Result of the year goes to

Oracle Separation of BQP and PH by Ran Raz and Avishay Tal

which we wrote about in June. This work solves one of the original open questions in quantum complexity using tools from both quantum and classical circuit complexity. How often do we see oracle results with popular articles in Quanta (ignore the hyperbolic title), The Hindu and CACM?
Runner up goes to the solution of the 2-to-2 Games Conjecture by Subhash Khot, Dor Minzer and Muli Safra early in 2018. Boaz Barak gave a nice two post overview.
In last year’s review we talked about the magical breakthroughs of machine learning. This year we seemed to have moved beyond the magic to where machine learning has become a thing. We see the immense value of data and continue to struggle with the ethical challenges of collecting and acting on data, dominance of the big tech companies, training all these students who want to gain expertise in the area and trying to understand why ML works as well as it does. 

The big X-factor is China.

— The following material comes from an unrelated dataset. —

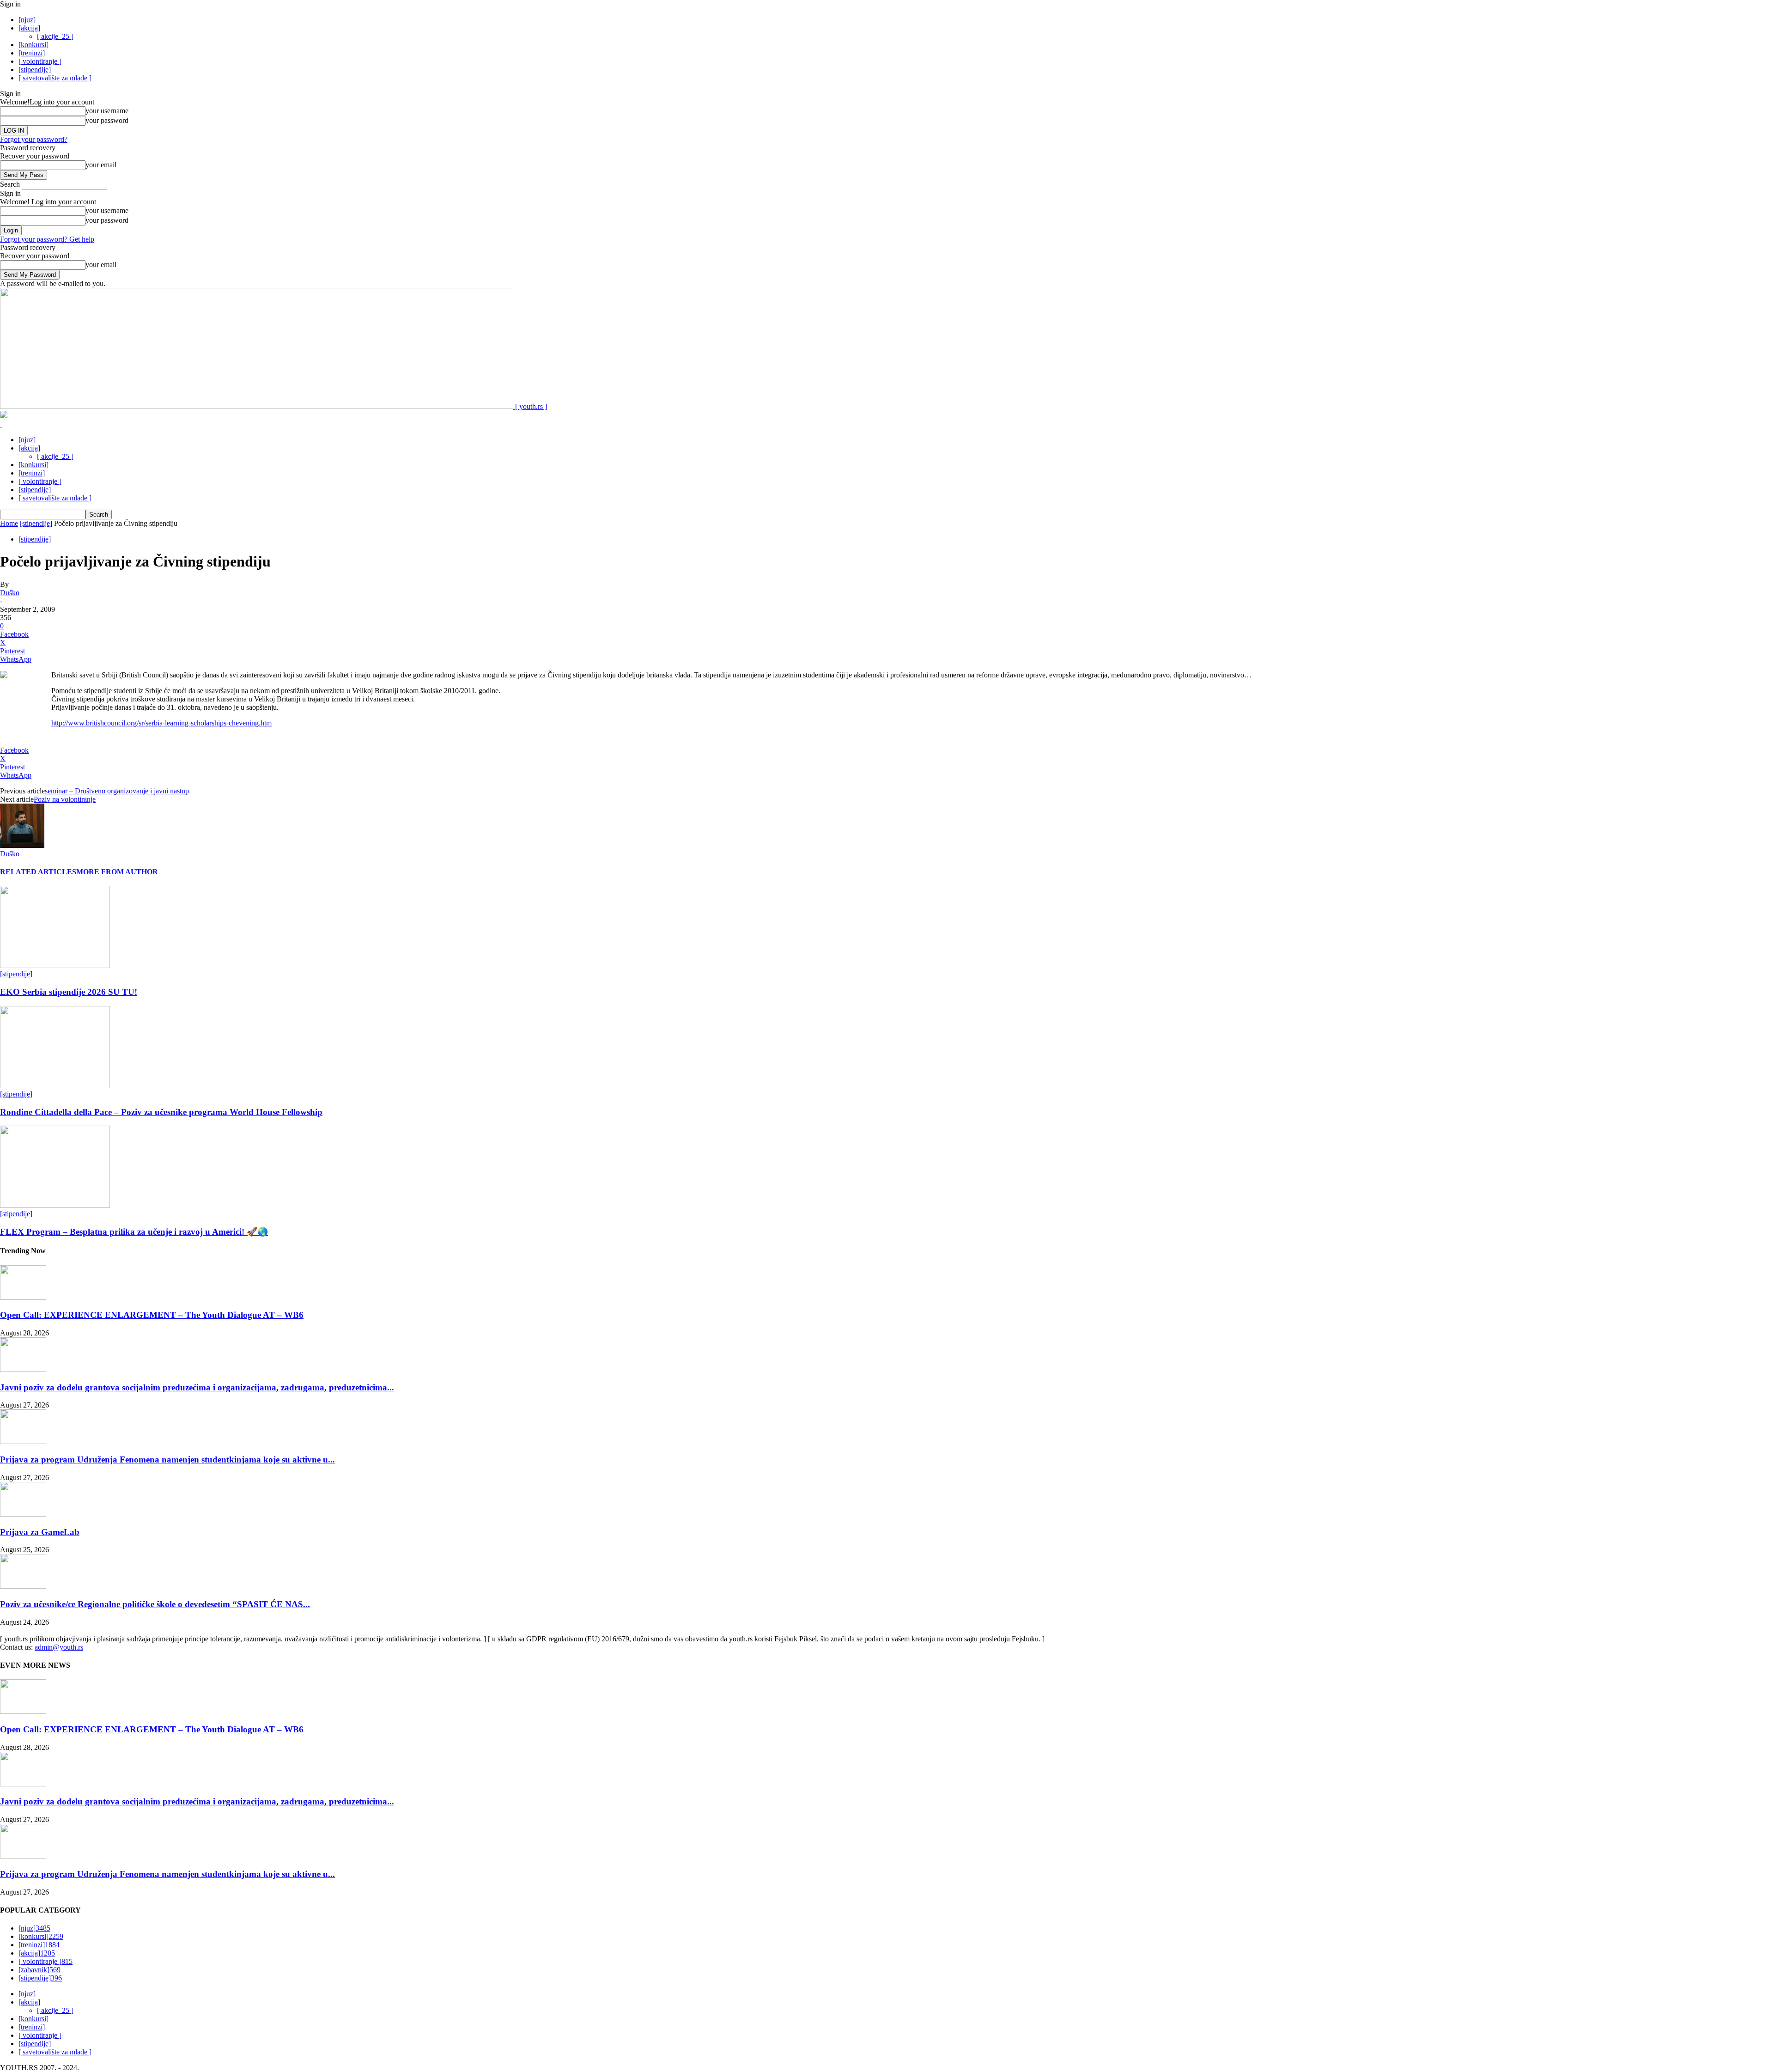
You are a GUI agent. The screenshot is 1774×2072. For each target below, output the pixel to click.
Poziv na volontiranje (65, 799)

Will competition with China spur science literacy and funding in the US like the cold war with the Soviets did? Or will isolation with China limit scientific collaboration like the cold war with the Soviets did? 

The big tech surprise was the rise of electric scooters. Georgia Tech has embraced them and it is a quick way to get around campus.

Some of the other questions I asked last year didn’t have interesting answers: What will the Internet look like post-net neutrality? (too early to tell) How will the new tax code play out? (too early to tell) Where will Amazon put HQ2? (New York and DC–only surprise was picking two cities) What can quantum computers with 50 qbits accomplish? (still a good question) Will bitcoin move to $300K or 30 cents? (it dropped but still has real value)

Thanks to our guest posters Vijay VaziraniSamir Khuller and Robert Kleinberg, and anonymous.

We end the year with craziness, the stock market is going through wild gyrations, we have a partial government shutdown including all of NSF and an uncertain political landscape with different parties leading the two houses of congress. We’re still in the midst of a technological revolution and governments around the world try to figure how to regulate it. I find it hard to predict 2019 but it will not be quiet.